One last piece of advice I’d like to offer against what again I’m sure are seemingly innocent comments and remarks from well-intended people. I appreciate being told “I’m beautiful”. Truly, I do, and I’m not trying to sound like a bitch, but I am in fact aware of “how I look“. Okay, I agree, I not that unfortunate looking. I comfortable writing those words out loud here now in this space because only I know how long it finally took me to find my actual reflection in a mirror! It took a hell of a lot of work on behalf less than a handful of people to get me to finally “see me” the way other people see me on the outside. Eternal is the gratitude for my very first angel, “the Flyboy“. All of “this” started with him, then Zack picked up where he left off, and I will NEVER forget that day in his apartment he grabbed me by the arms and physically forced me in front of the mirror while he stood behind me repeating:
YOU ARE BEAUTIFUL! YOU ARE BEAUTIFUL! LOOK AT YOURSELF CATHERINE, YOU ARE BEAUTIFUL! SAY IT! I’M NOT LETTING YOU GO UNTIL YOU SAY IT!”

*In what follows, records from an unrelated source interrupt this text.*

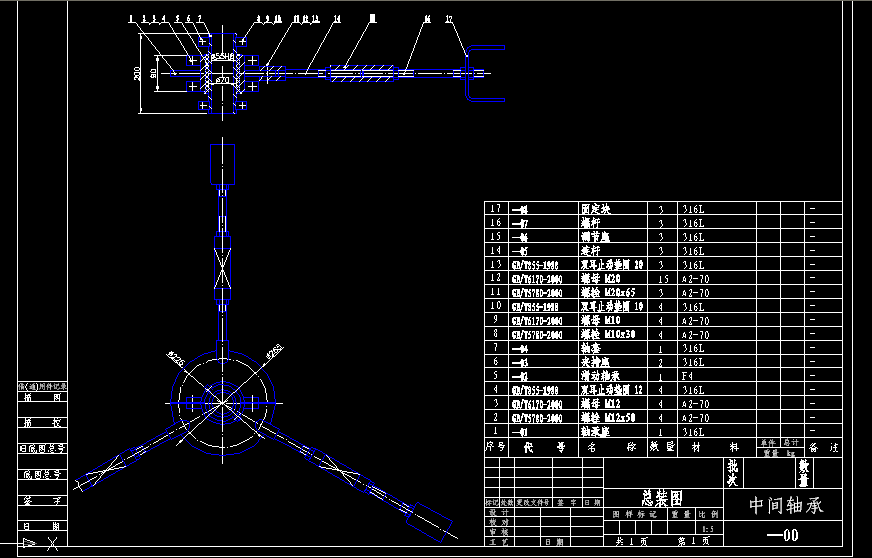Select the 中间轴承 title text in the title block
The image size is (872, 558).
tap(786, 506)
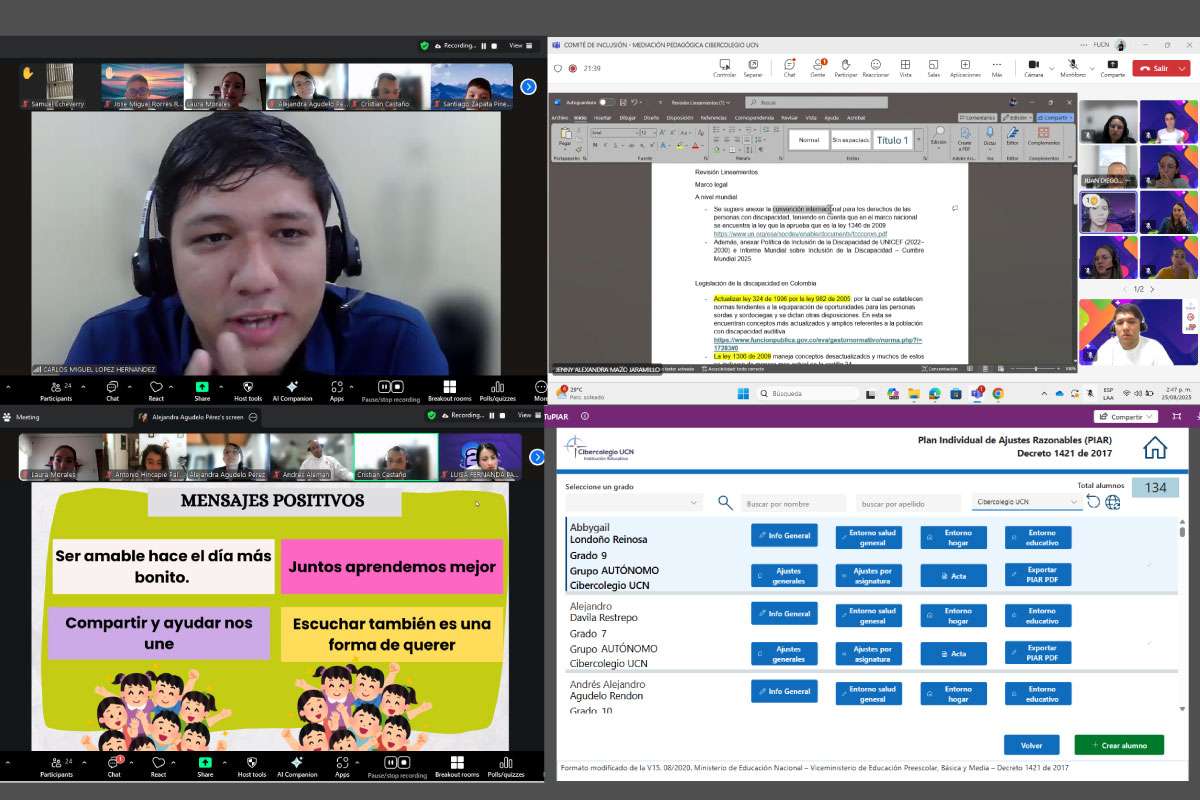Click the magnifier search icon in PIAR
Image resolution: width=1200 pixels, height=800 pixels.
(x=725, y=503)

And then I did, and here I am. Yes, I am beautiful. The irony here is the first time Zack ever saw me in January of 2009 my presentation was “yah, not so much”. If he were still here he’d be the first to admit that I looked like a freaking train wreck. I was in the worst shape of my life, hadn’t been sleeping, was physically disfigured in the most egregious way, and about five minutes away from my final nervous break down. He used to say, “Every time she showed up at the gym she looked kind of like a homeless person”. So trust me when I tell you – our love story did NOT begin with “wow you’re just so beautiful”. He loved me as I was, scars and all, for the very first time in my life, and for that precious reason my fallen King’s mirror of not only my reflection but most importantly my soul will always be the standard by which I judge anyone’s regard for my “beauty”.
There is probably not a human being on the face of this planet that doesn’t appreciate verbal affirmation from others, and yes, compliments in the right dose are an integral part of how our confidence is assimilated. But over and over and over again? “You’re so pretty. You’re so beautiful. You are such an attractive person.” Okay, so tell me once and that’s it! Anything more is not only overkill, but more so the polar OPPOSITE of what has ever attracted me to a man. Observations, judgments and validations about “my surface” in my life before Zack were more than half of what made me sick in the very first place and nope I don’t care if someone thinks I’m beautiful (at least not on the outside). Quite frankly? THAT REPELS ME! Yes, this is a boundary issue with not only me but quite possibly many struggling people out there. Such an OLD cliche’ but true nonetheless: DON’T JUDGE THE BOOK BY IT’S COVER!
These things needed to be said, and now that I’ve said them, I feel much better. Guess I just needed to remind myself about the boundaries I’ve fought so hard to understand, respect and build in the first place. So, with that, I guess I’ll just have to find a way to be thankful for my re-traumitization last night. It was a lesson for sure, and now maybe a lesson for some of you as well. There is indeed a time and place for everything – EVEN CONVERSATIONS ABOUT GRIEF! If you know someone has been through a trauma of any kind and you want to talk to them about it, just ask them first if they want to talk about it. They may want to. They may not. But the choice should be theirs, not yours.